The Théâtre National was a Parisian theatre located across from the Bibliothèque Nationale de France on the rue de la Loi, which was the name of the rue de Richelieu from 1793 to 1806. The theatre was built by the actress and theatre manageress Mademoiselle Montansier, and opened on 15 August 1793. Other names have included Salle de la rue de la Loi, Salle de la rue de Richelieu, Salle Montansier, and Théâtre Montansier, although the latter two names have also been used to refer to two other theatres built and/or managed by Montansier: the Théâtre Montansier in Versailles and the Théâtre du Palais-Royal. The Théâtre National was designed by the architect Victor Louis and had a capacity of 2,300 spectators. The theatre was demolished in 1820, and its former site is now the Square Louvois.

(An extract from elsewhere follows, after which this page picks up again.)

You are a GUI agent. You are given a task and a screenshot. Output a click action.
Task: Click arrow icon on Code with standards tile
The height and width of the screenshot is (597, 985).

The theatre served as the principal home of the Paris Opera from 26 July 1794 to 13 February 1820 during which time it was known variously as the Théâtre des Arts (1794), the Théâtre de la République et des Arts (1797), again as Théâtre des Arts (1803), the Académie Impériale de Musique (1804), the Académie Royale de Musique (1814), again as Académie Impériale de Musique during the Hundred Days of Napoleon, and finally again as the Académie Royale de Musique (1815–1820). The theatre has also been referred to as the Montansier opera house.

Architectural drawings

References

Sources 
 Donnet, Alexis; Orgiazzi, J. (1821). Architectonographie des théâtres de Paris, plates volume, plates 13 and 14. Paris: Didot l'ainé. Scanned by Google Books.  Credit: Ghent University Library.
 Pitou, Spire (1983) The Paris Opéra: an encyclopedia of operas, ballets, composers, and performers (3 volumes), vol. 1, p. 38. Westport, Connecticut: Greenwood Press. .
 Simeone, Nigel (2000). Paris: a musical gazetteer. Yale University Press. .
 Whitaker, G. B. (1827). The History of Paris from the earliest period to the present day: containing a description of its antiquities, public buildings, civil, religious, scientific, and commercial institutions (3 volumes). London: G. B. Whitaker. View volume 2 at Google Books.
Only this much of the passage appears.